Authentication requires users to log in before accessing your documentation. This guide covers setup for each available handshake method.

Need help choosing? See the overview to compare options.

Authentication methods are available on the Growth and Enterprise plans. Please contact sales for more information.

Configuring authentication

Select the handshake method that you want to configure.

Prerequisites

  • An authentication system that can generate and sign JWTs.
  • A backend service that can create redirect URLs.

Implementation

1

Generate a private key.

  1. In your dashboard, go to Authentication.
  2. Select Full Authentication or Partial Authentication.
  3. Select JWT.
  4. Enter the URL of your existing login flow and select Save changes.
  5. Select Generate new key.
  6. Store your key securely where it can be accessed by your backend.
2

Integrate Mintlify authentication into your login flow.
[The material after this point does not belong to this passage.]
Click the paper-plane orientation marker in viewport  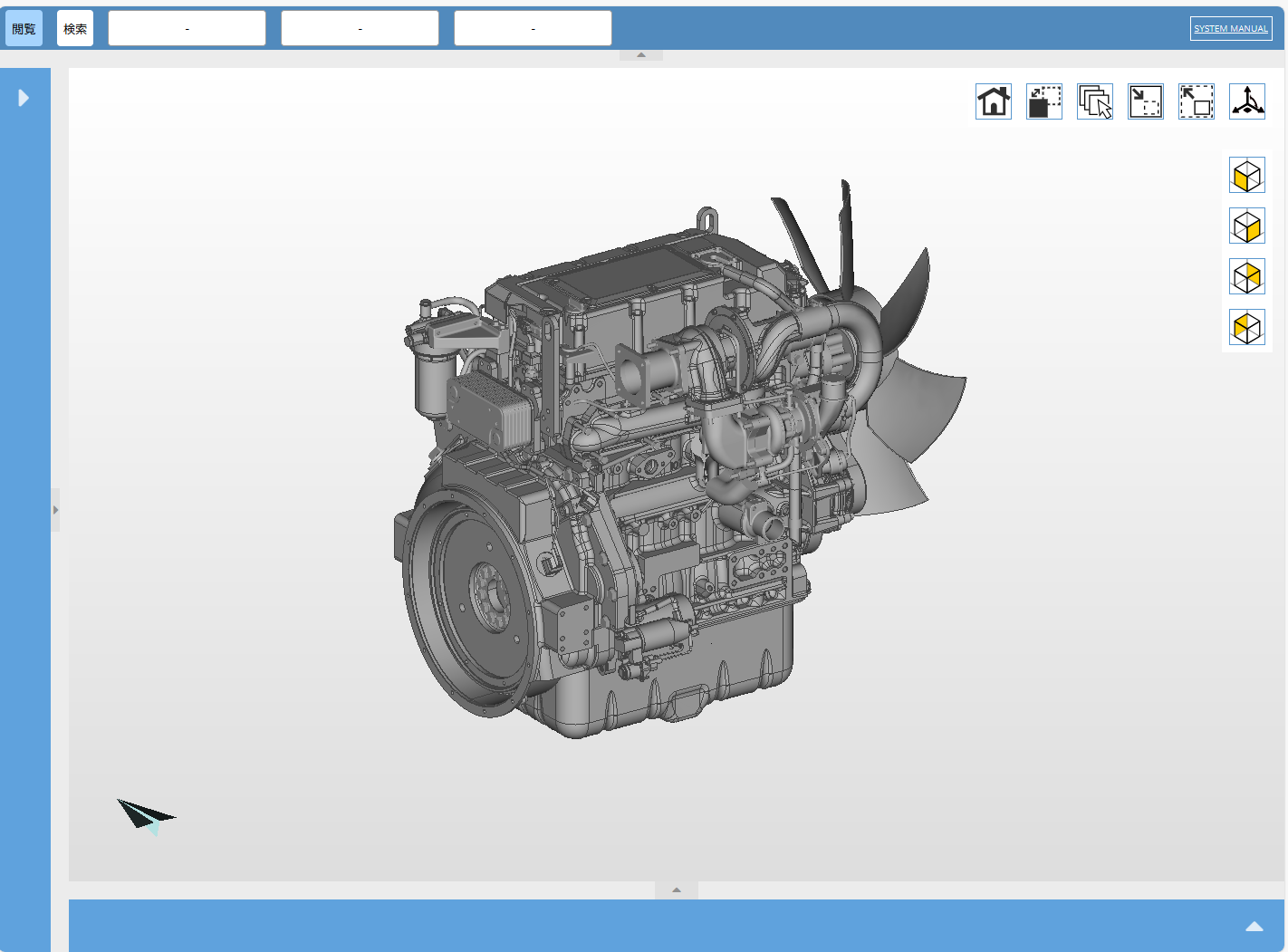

Modify your existing login flow to include these steps after user authentication:

  • Create a JWT containing the authenticated user’s info in the User format. See Sending Data for more information.
  • Sign the JWT with your secret key, using the EdDSA algorithm.
  • Create a redirect URL back to the /login/jwt-callback path of your docs, including the JWT as the hash.

Example

Your documentation is hosted at docs.foo.com with an existing authentication system at foo.com. You want to extend your login flow to grant access to the docs while keeping your docs separate from your dashboard (or you don’t have a dashboard).

Create a login endpoint at https://foo.com/docs-login that extends your existing authentication.

After verifying user credentials:

  • Generate a JWT with user data in Mintlify’s format.
  • Sign the JWT and redirect to https://docs.foo.com/login/jwt-callback#{SIGNED_JWT}.
import * as jose from 'jose';
import { Request, Response } from 'express';

const TWO_WEEKS_IN_MS = 1000 * 60 * 60 * 24 * 7 * 2;

const signingKey = await jose.importPKCS8(process.env.MINTLIFY_PRIVATE_KEY, 'EdDSA');

export async function handleRequest(req: Request, res: Response) {
  const user = {
    expiresAt: Math.floor((Date.now() + TWO_WEEKS_IN_MS) / 1000), // 2 week session expiration
    groups: res.locals.user.groups,
    content: {
      firstName: res.locals.user.firstName,
      lastName: res.locals.user.lastName,
    },
  };

  const jwt = await new jose.SignJWT(user)
    .setProtectedHeader({ alg: 'EdDSA' })
    .setExpirationTime('10 s') // 10 second JWT expiration
    .sign(signingKey);

  return res.redirect(`https://docs.foo.com/login/jwt-callback#${jwt}`);
}

Redirecting unauthenticated users

When an unauthenticated user tries to access a protected page, their intended destination is preserved in the redirect to your login URL:

  1. User attempts to visit a protected page: https://docs.foo.com/quickstart.
  2. Redirect to your login URL with a redirect query parameter: https://foo.com/docs-login?redirect=%2Fquickstart.
  3. After authentication, redirect to https://docs.foo.com/login/jwt-callback?redirect=%2Fquickstart#{SIGNED_JWT}.
  4. User lands in their original destination.